Stored records
-- Opening Marker --

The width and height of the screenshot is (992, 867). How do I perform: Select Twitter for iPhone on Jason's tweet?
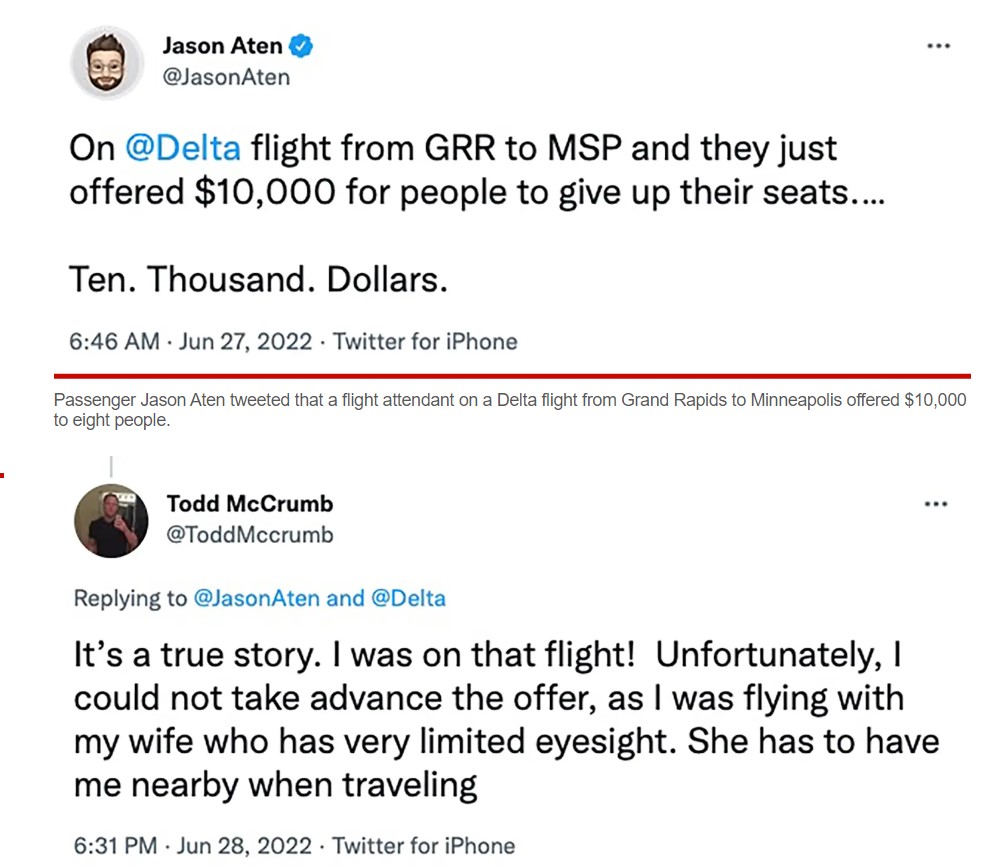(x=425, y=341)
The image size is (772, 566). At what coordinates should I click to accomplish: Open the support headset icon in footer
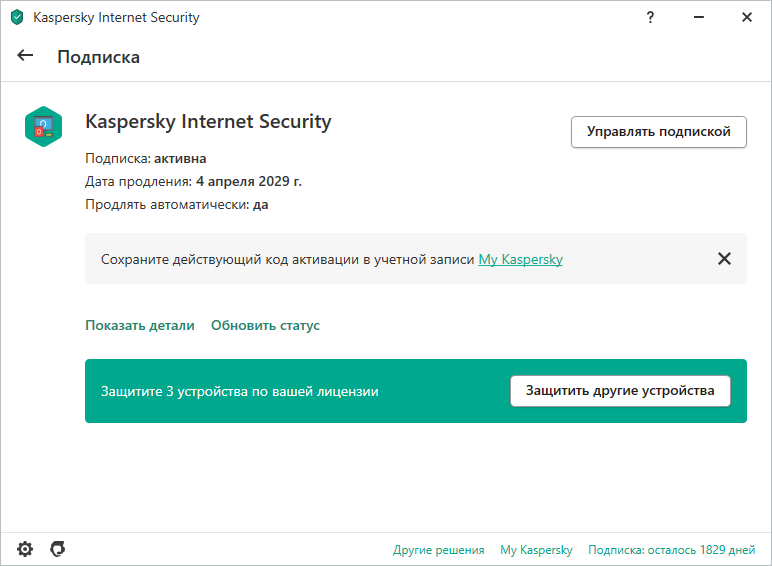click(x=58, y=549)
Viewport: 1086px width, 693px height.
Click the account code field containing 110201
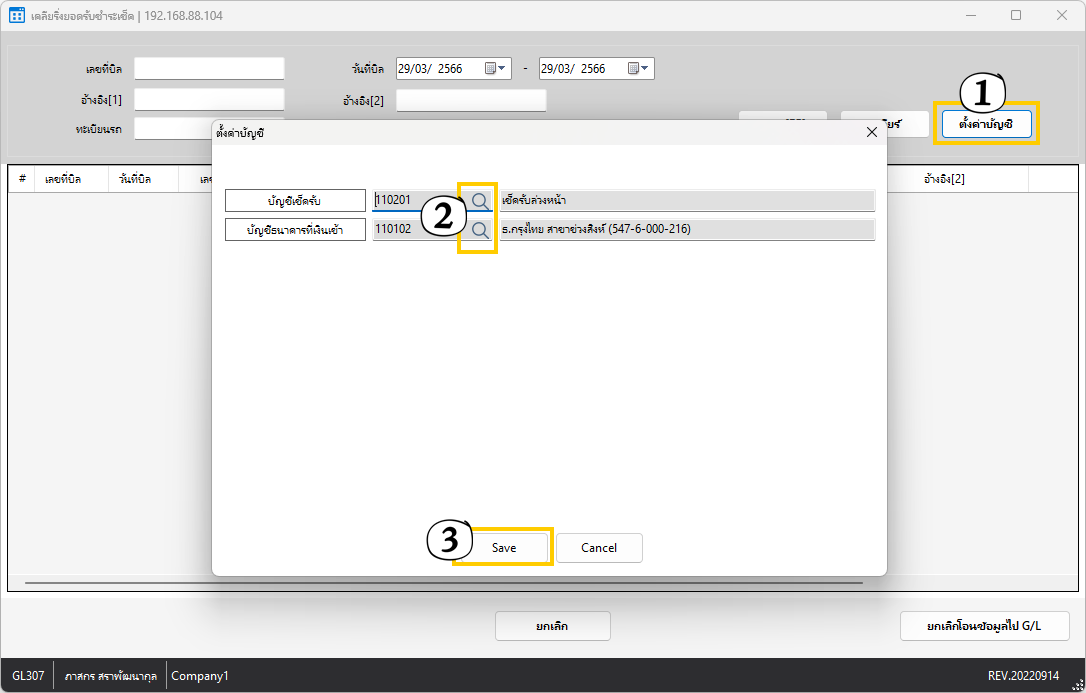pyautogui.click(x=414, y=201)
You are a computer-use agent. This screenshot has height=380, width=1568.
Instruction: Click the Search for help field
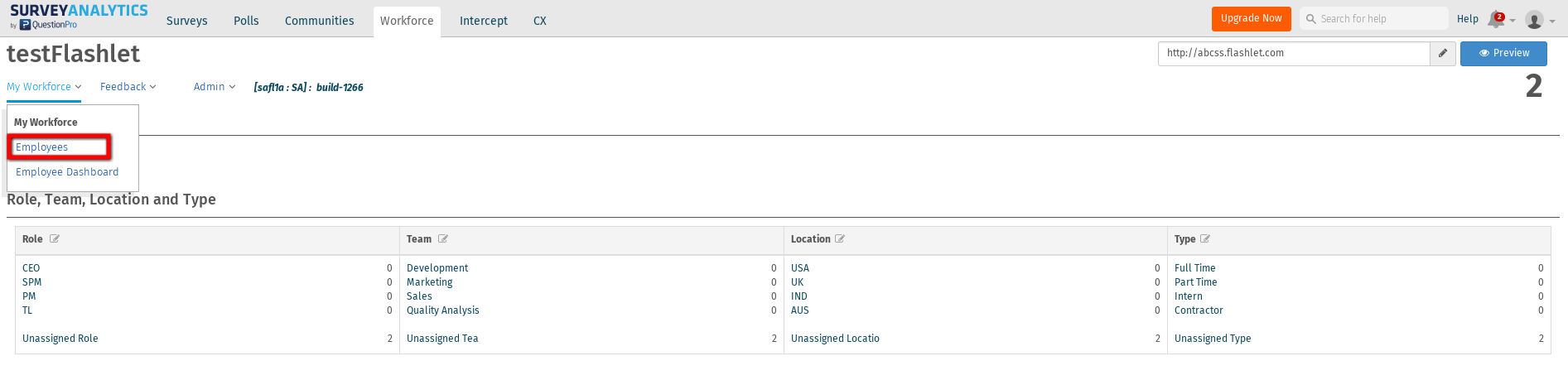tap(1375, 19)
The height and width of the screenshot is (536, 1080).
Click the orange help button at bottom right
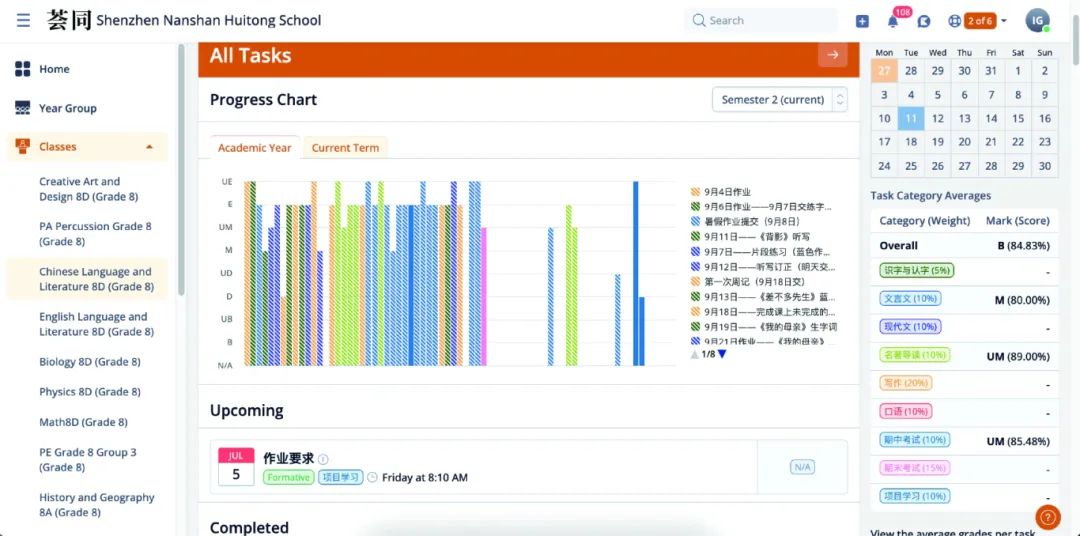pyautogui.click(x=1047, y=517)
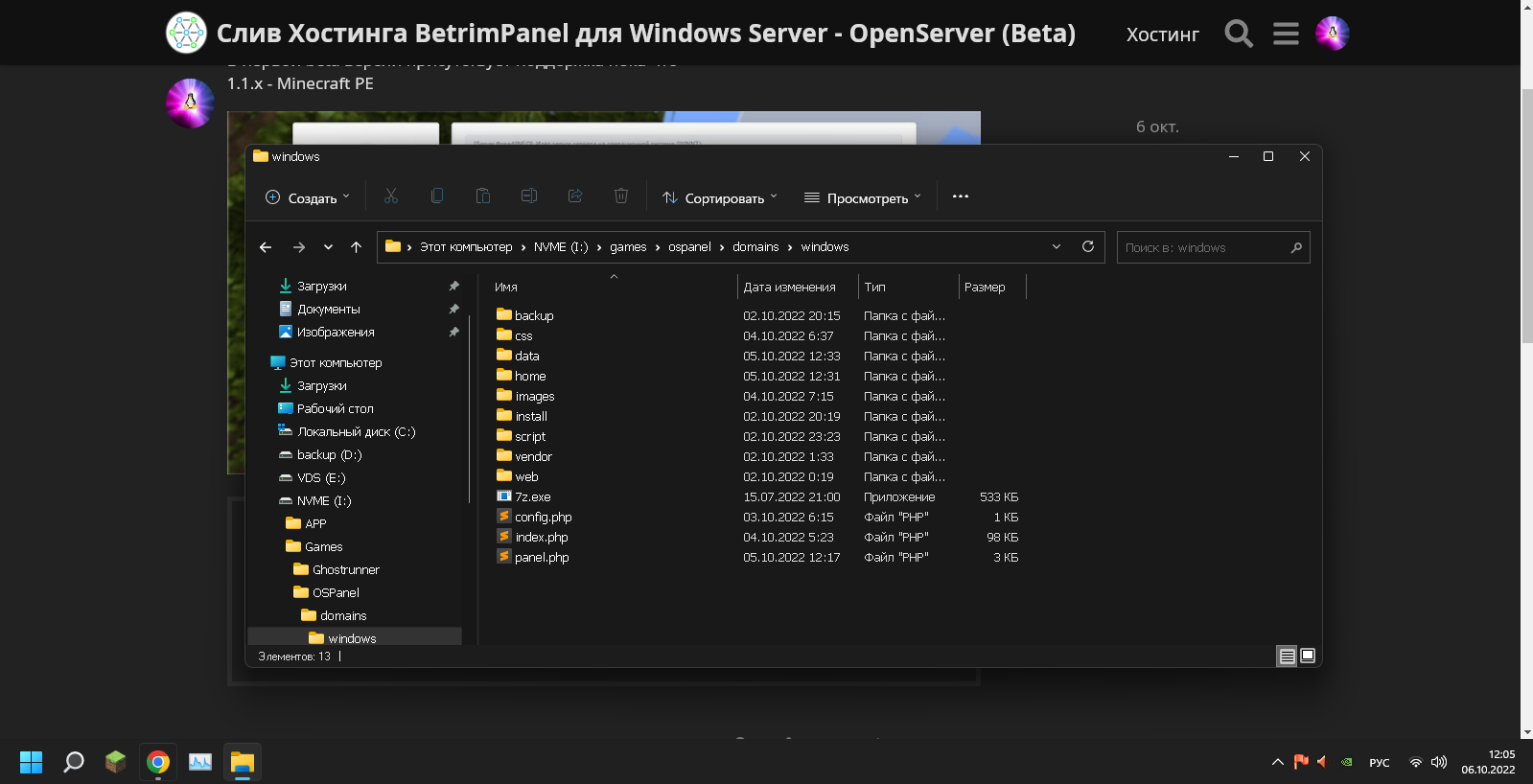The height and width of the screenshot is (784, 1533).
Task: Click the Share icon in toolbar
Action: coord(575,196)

-- Closing Marker --

### PROBLEM DETAILS
Retype each line above precisely, please. Skip anything that is a picture.

### SOLUTION TO THE EXERCISE
The width and height of the screenshot is (992, 867). How do I perform: Select Twitter for iPhone on Jason's tweet?
(x=425, y=341)
The image size is (772, 566). At what coordinates should I click to accomplish: Open the support headset icon in footer
click(x=58, y=549)
Viewport: 1086px width, 693px height.
Click the account code field containing 110201
pyautogui.click(x=414, y=201)
You are a computer-use agent. This screenshot has height=380, width=1568.
Instruction: Click the Search for help field
tap(1375, 19)
The height and width of the screenshot is (536, 1080).
Click the orange help button at bottom right
pyautogui.click(x=1047, y=517)
The height and width of the screenshot is (784, 1533).
Task: Click the Share icon in toolbar
Action: coord(575,196)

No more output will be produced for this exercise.